Why would it "eliminate the IRS"?
In nations that have this (and there are a number) there remains a significant bureaucracy devoted to computing and assessing and trying to find the cheaters, and finding, collecting and disbursing the money. And of course armies of lobbyists who successfully ask for and get special exemptions and rates on this and that and whatever.
The issue is never "what are the tax rates", but "what exactly counts as income or taxable transactions". That is always the hard part and subject to cheating.
It is a transaction based tax that's more complicated than sales taxes, and puts burdens on the suppliers of services.
The only people it really really benefits both economically, and in bureaucratic burden, are really rich who can live off their dividends and bonds, and still have enough to compound by saving more. (Which I think is the point. Who wins? Why? Poor and middle class spend most of their income, because they have to. This hurts them more.)
There are plenty of ways to cheat on the VAT too.
The criticism of the FairTax from that guy is even more insane, on the other hand.
Like this one:
"Taxation is nothing but organized theft, and the concept of a 'fair tax' is therefore every bit as absurd as that of 'fair theft.'"

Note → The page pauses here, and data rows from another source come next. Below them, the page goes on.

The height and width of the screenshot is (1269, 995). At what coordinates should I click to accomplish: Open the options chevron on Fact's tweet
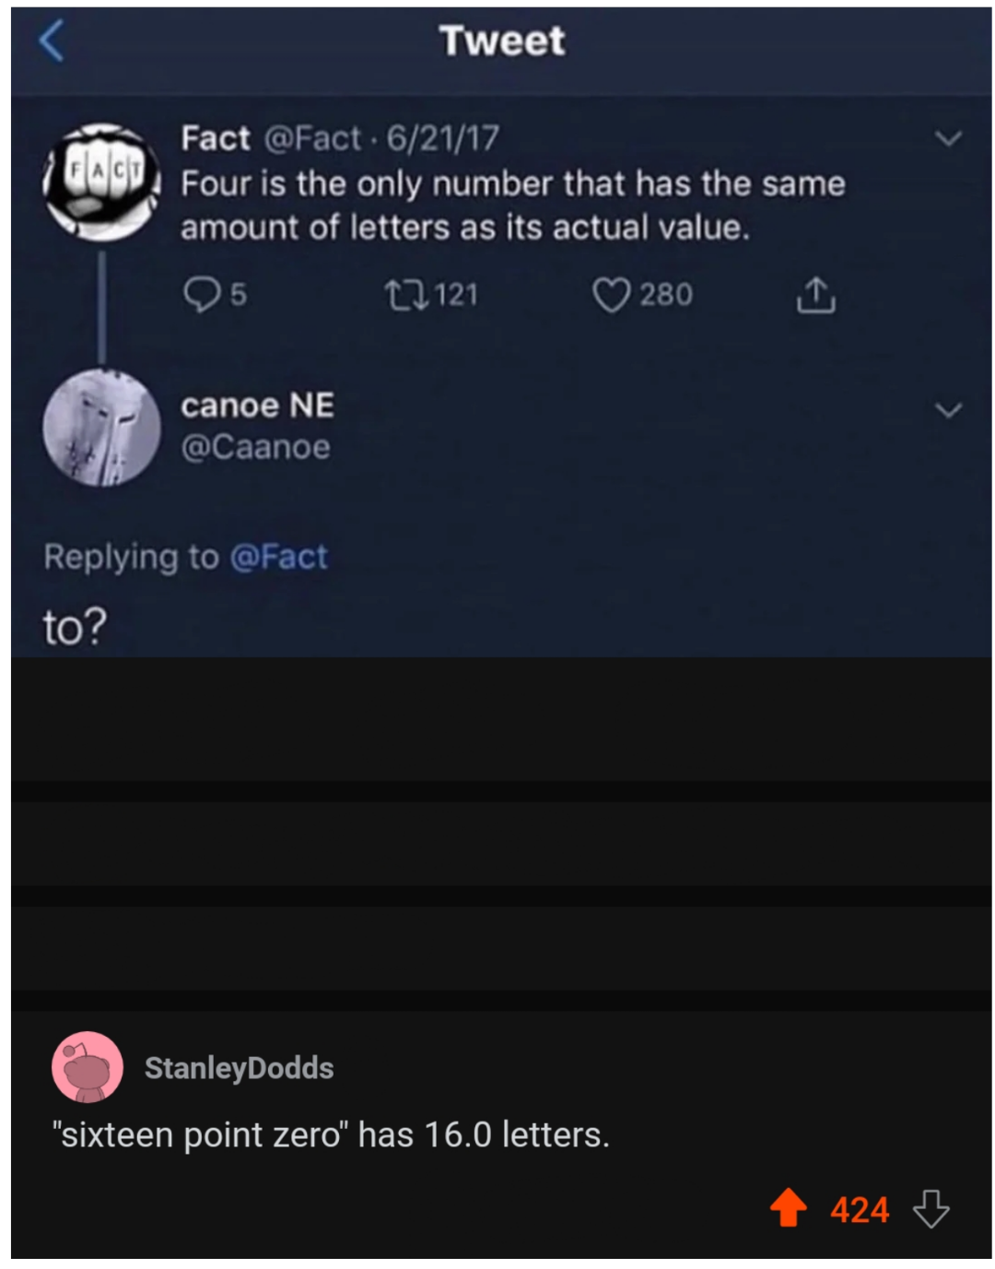coord(949,136)
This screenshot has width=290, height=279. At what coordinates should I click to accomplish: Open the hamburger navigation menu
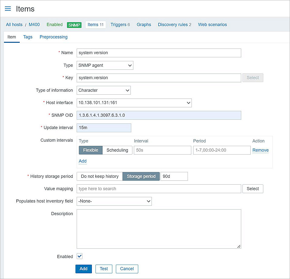[8, 8]
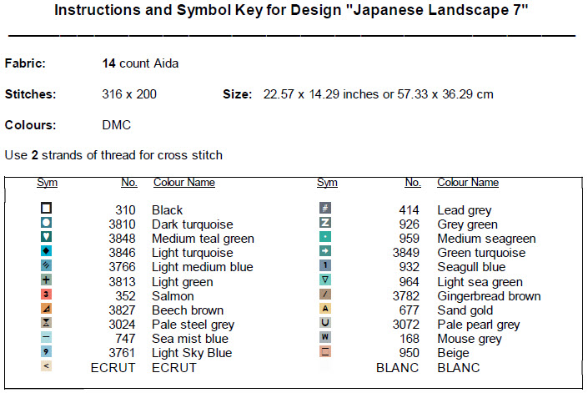Click the Salmon colour swatch numbered 3
This screenshot has width=588, height=393.
tap(47, 295)
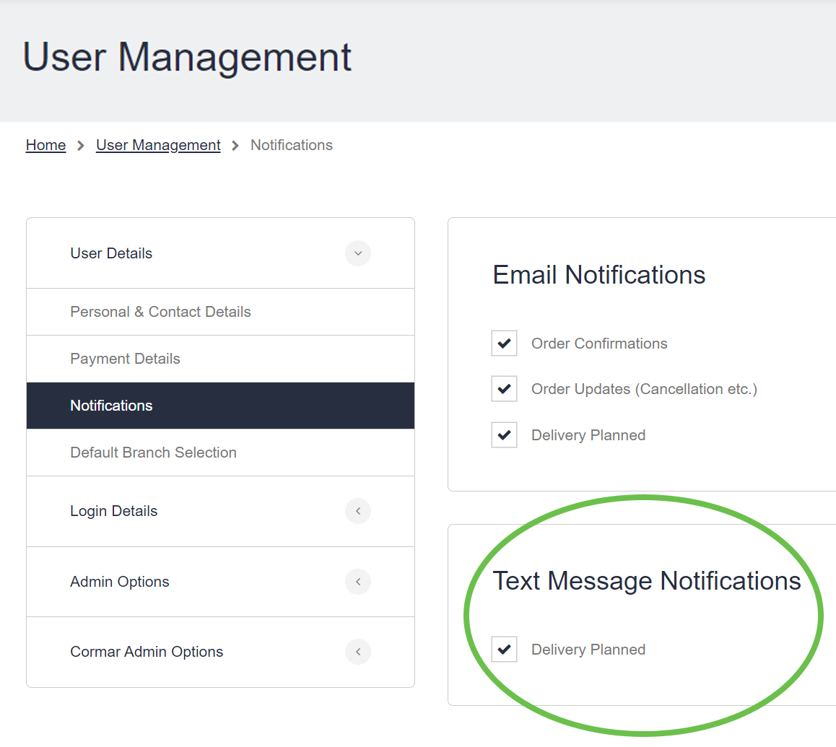Navigate to User Management breadcrumb link
The width and height of the screenshot is (836, 747).
[x=158, y=145]
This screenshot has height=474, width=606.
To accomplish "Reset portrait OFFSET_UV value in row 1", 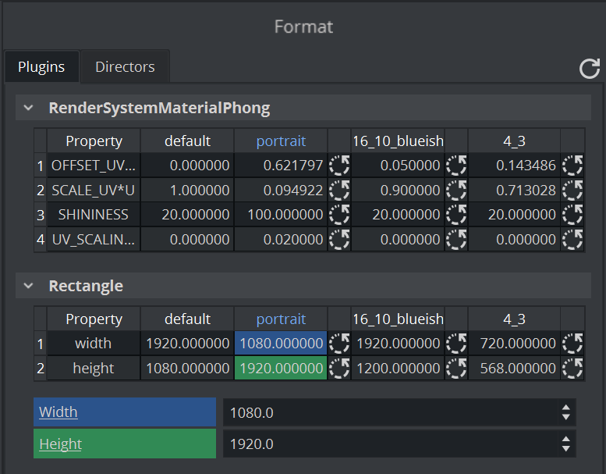I will (339, 166).
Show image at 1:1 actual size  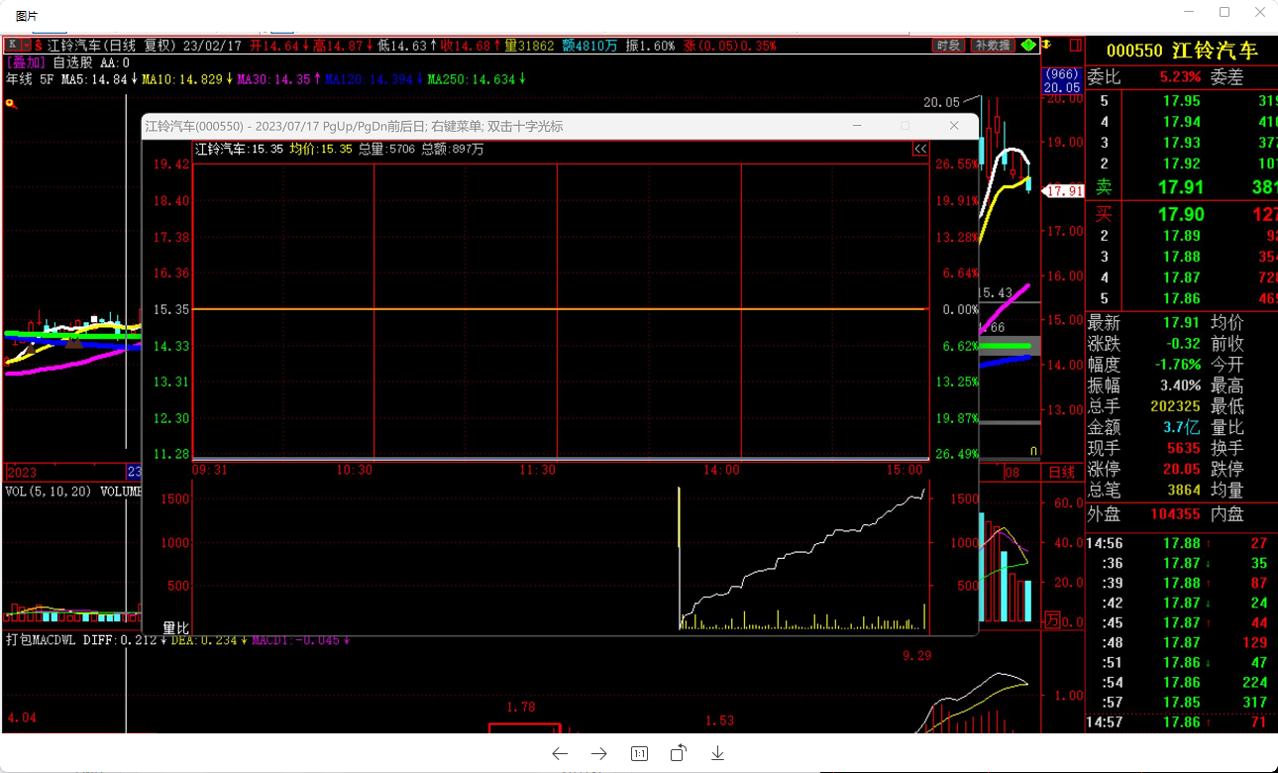pyautogui.click(x=639, y=754)
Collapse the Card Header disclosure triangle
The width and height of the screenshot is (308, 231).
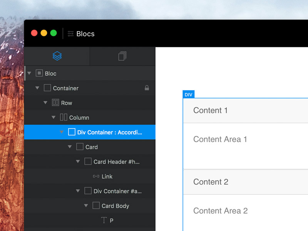pos(78,161)
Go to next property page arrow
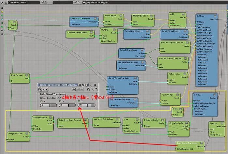 47,89
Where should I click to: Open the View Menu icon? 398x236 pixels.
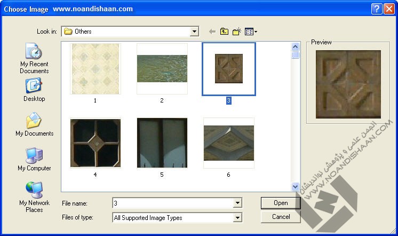[x=251, y=32]
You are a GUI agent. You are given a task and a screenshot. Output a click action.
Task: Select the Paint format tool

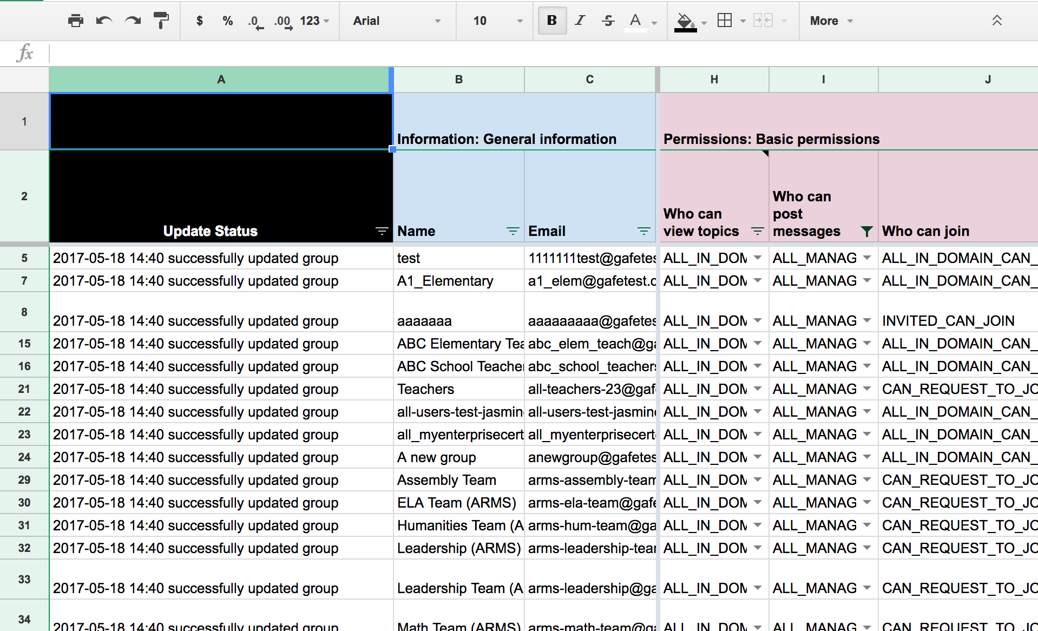(161, 21)
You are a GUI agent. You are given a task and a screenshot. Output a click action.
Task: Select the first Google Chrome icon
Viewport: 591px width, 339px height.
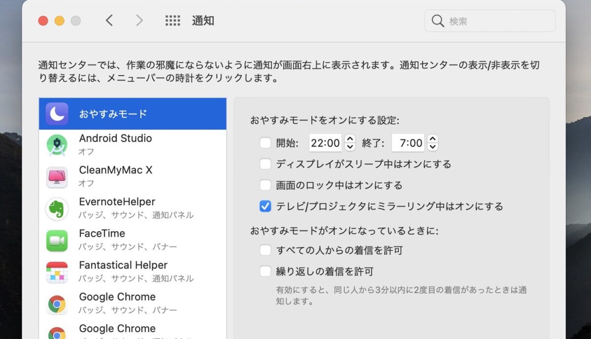(x=57, y=304)
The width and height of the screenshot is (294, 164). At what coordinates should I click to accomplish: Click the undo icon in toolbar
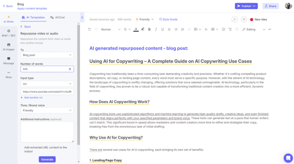pyautogui.click(x=90, y=29)
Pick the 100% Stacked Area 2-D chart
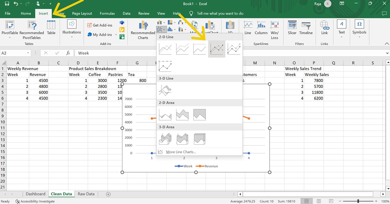390x204 pixels. click(x=199, y=114)
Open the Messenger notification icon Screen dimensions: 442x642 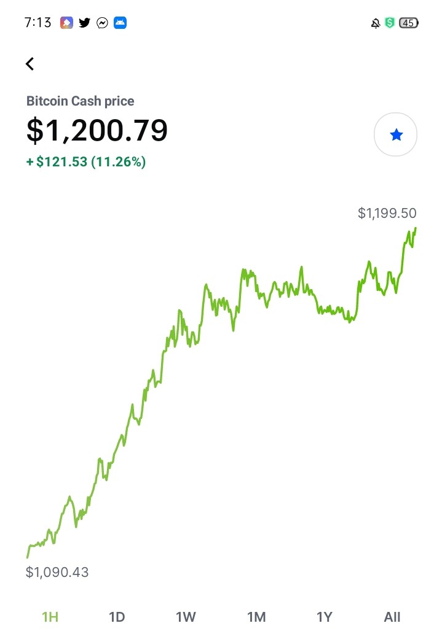pyautogui.click(x=102, y=23)
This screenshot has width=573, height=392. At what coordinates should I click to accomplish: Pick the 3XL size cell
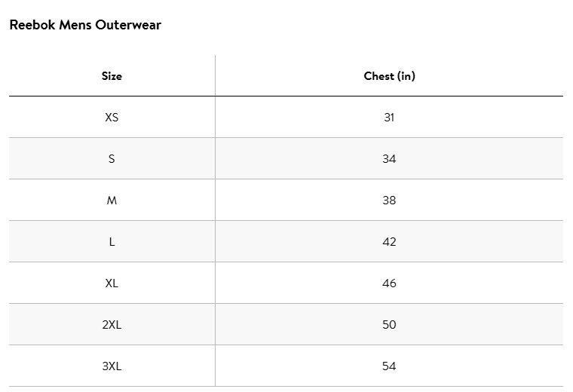(112, 366)
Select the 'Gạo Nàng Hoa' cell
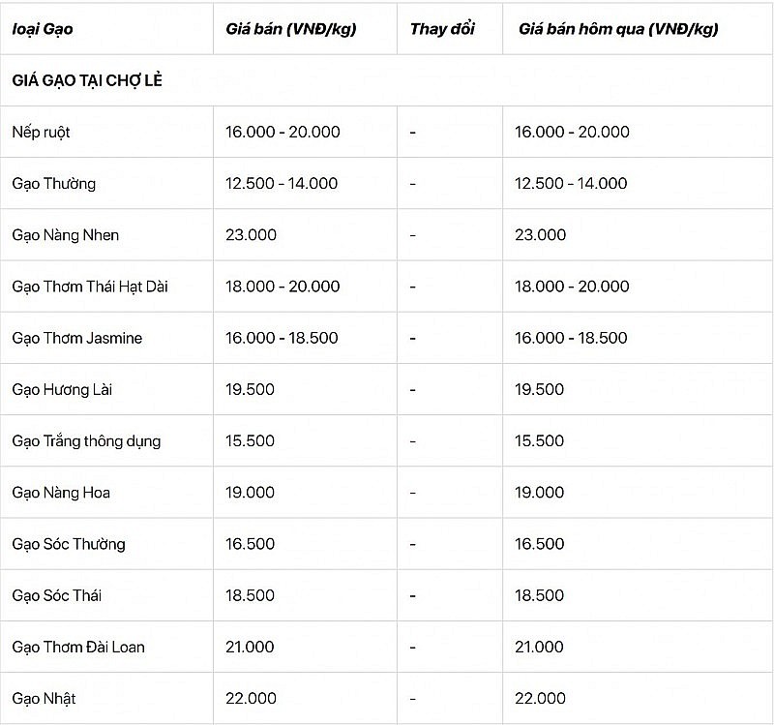The image size is (774, 725). [x=61, y=492]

About the same way that surgery is the same as "aggravated mayhem."
People actually want some government services.
I personally believe that the SS and medicare taxes (on wages only) should be eliminated on both employer and employee side and all shifted to income tax, and, capital gains, short and long, and dividends, and interest income should all be taxed equally, as was done in Reagan's 1987-88 tax reform. (There is no very good economic reason to tax differently I believe).
Because capital gains are often lumpy, then you would be able to put off half of any gain and spread it out over the two succeeding tax years, automatically. This intrinsically gives a benefit to capital gains.
This may smooth out government revenue as well.
Capital losses should be deductable against up to half of income.